Given data: Begin

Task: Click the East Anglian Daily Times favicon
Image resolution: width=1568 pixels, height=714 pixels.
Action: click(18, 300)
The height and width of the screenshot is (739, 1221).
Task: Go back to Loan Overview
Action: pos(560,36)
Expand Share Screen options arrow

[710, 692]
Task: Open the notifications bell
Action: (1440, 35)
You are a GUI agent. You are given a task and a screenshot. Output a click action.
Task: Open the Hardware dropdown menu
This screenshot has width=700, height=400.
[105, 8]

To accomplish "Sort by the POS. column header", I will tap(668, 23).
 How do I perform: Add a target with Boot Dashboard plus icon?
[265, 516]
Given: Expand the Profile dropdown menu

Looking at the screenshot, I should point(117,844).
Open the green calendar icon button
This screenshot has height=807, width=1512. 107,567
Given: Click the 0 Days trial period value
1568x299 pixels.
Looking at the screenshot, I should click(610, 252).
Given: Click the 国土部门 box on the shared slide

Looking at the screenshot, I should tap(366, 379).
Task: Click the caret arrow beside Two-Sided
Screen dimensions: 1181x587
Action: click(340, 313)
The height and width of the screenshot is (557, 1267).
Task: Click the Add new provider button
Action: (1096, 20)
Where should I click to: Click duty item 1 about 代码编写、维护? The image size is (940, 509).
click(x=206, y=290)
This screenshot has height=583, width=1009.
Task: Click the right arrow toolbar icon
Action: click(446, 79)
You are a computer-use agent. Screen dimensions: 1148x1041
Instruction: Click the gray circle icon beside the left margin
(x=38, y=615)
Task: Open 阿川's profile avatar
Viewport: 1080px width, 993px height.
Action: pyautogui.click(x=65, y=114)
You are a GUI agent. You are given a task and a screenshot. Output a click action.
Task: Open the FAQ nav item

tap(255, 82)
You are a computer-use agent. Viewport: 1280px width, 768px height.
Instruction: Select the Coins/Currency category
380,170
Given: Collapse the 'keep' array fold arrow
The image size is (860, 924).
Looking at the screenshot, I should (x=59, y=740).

Given data: End

What to work on ->
Go through the listing above and pull out each line containing the word "computer".

Written response ->
You are a computer-use agent. Screen dimensions: 1148x1041
You are a computer-use agent. Viewport: 1280px width, 768px height.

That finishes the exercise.